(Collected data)
***

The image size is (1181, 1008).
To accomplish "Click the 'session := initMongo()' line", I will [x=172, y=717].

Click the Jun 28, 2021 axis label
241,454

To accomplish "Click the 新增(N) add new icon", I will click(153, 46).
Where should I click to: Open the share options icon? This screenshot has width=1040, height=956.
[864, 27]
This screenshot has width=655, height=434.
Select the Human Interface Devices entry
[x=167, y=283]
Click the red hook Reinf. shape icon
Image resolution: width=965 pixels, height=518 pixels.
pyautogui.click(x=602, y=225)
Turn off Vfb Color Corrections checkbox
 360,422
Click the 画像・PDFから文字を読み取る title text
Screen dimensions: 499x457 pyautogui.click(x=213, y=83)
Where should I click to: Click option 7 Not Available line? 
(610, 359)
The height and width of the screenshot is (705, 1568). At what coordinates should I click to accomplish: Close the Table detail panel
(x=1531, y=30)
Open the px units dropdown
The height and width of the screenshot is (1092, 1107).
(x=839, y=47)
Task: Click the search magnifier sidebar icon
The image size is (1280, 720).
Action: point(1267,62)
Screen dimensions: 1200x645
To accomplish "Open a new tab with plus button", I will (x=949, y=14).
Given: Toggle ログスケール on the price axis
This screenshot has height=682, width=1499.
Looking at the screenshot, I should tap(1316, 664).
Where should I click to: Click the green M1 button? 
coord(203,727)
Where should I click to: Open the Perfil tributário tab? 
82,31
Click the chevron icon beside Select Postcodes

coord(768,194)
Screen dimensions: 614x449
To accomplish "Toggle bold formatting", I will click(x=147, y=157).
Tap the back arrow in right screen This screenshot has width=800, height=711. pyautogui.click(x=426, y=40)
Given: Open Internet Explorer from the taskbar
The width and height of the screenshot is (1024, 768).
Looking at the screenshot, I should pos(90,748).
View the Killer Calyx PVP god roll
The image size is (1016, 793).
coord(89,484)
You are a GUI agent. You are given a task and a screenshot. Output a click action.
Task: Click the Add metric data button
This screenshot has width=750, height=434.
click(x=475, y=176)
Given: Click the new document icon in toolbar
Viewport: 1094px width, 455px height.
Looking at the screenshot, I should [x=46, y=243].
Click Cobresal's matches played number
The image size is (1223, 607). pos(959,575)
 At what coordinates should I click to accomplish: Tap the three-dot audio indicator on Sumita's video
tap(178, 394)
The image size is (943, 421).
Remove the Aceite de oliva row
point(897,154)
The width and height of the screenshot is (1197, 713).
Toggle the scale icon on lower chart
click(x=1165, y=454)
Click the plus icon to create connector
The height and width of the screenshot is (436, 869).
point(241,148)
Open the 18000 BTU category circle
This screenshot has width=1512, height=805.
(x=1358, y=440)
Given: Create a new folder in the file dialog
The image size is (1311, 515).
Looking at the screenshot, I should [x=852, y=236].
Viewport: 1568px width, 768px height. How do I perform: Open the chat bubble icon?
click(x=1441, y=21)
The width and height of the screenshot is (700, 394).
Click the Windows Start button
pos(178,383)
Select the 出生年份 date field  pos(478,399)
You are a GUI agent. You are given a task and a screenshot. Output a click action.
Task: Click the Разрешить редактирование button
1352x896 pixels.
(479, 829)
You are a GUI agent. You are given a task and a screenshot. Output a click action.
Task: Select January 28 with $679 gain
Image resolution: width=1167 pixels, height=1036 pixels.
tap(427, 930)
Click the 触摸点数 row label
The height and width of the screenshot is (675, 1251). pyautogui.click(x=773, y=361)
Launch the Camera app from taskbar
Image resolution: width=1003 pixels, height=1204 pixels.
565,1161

***

**Task to complete**. Exact copies of all the records are required.

**Response**.
The image size is (1181, 1008).
To accomplish "Click the 'session := initMongo()' line", I will [x=172, y=717].

Click the Jun 28, 2021 axis label
241,454

To accomplish "Click the 新增(N) add new icon", I will click(153, 46).
Where should I click to: Open the share options icon? This screenshot has width=1040, height=956.
[864, 27]
This screenshot has width=655, height=434.
Select the Human Interface Devices entry
[x=167, y=283]
Click the red hook Reinf. shape icon
Image resolution: width=965 pixels, height=518 pixels.
pyautogui.click(x=602, y=225)
Turn off Vfb Color Corrections checkbox
 360,422
Click the 画像・PDFから文字を読み取る title text
Screen dimensions: 499x457 pyautogui.click(x=213, y=83)
Where should I click to: Click option 7 Not Available line? 
(610, 359)
The height and width of the screenshot is (705, 1568). At what coordinates should I click to accomplish: Close the Table detail panel
(x=1531, y=30)
Open the px units dropdown
The height and width of the screenshot is (1092, 1107).
(x=839, y=47)
Task: Click the search magnifier sidebar icon
The image size is (1280, 720).
Action: point(1267,62)
Screen dimensions: 1200x645
To accomplish "Open a new tab with plus button", I will (x=949, y=14).
Given: Toggle ログスケール on the price axis
This screenshot has height=682, width=1499.
Looking at the screenshot, I should tap(1316, 664).
Where should I click to: Click the green M1 button? 
coord(203,727)
Where should I click to: Open the Perfil tributário tab? 
82,31
Click the chevron icon beside Select Postcodes

coord(768,194)
Screen dimensions: 614x449
To accomplish "Toggle bold formatting", I will click(x=147, y=157).
Tap the back arrow in right screen This screenshot has width=800, height=711. pyautogui.click(x=426, y=40)
Given: Open Internet Explorer from the taskbar
The width and height of the screenshot is (1024, 768).
Looking at the screenshot, I should pos(90,748).
View the Killer Calyx PVP god roll
The image size is (1016, 793).
coord(89,484)
You are a GUI agent. You are given a task and a screenshot. Output a click action.
Task: Click the Add metric data button
This screenshot has width=750, height=434.
click(x=475, y=176)
Given: Click the new document icon in toolbar
Viewport: 1094px width, 455px height.
Looking at the screenshot, I should [x=46, y=243].
Click Cobresal's matches played number
The image size is (1223, 607). pos(959,575)
 At what coordinates should I click to accomplish: Tap the three-dot audio indicator on Sumita's video
tap(178, 394)
The image size is (943, 421).
Remove the Aceite de oliva row
point(897,154)
The width and height of the screenshot is (1197, 713).
Toggle the scale icon on lower chart
click(x=1165, y=454)
Click the plus icon to create connector
The height and width of the screenshot is (436, 869).
point(241,148)
Open the 18000 BTU category circle
This screenshot has width=1512, height=805.
(x=1358, y=440)
Given: Create a new folder in the file dialog
The image size is (1311, 515).
Looking at the screenshot, I should [x=852, y=236].
Viewport: 1568px width, 768px height. How do I perform: Open the chat bubble icon?
click(x=1441, y=21)
The width and height of the screenshot is (700, 394).
Click the Windows Start button
pos(178,383)
Select the 出生年份 date field  pos(478,399)
You are a GUI agent. You are given a task and a screenshot. Output a click action.
Task: Click the Разрешить редактирование button
1352x896 pixels.
(479, 829)
You are a GUI agent. You are given a task and a screenshot. Output a click action.
Task: Select January 28 with $679 gain
Image resolution: width=1167 pixels, height=1036 pixels.
tap(427, 930)
Click the 触摸点数 row label
The height and width of the screenshot is (675, 1251). pyautogui.click(x=773, y=361)
Launch the Camera app from taskbar
Image resolution: width=1003 pixels, height=1204 pixels.
565,1161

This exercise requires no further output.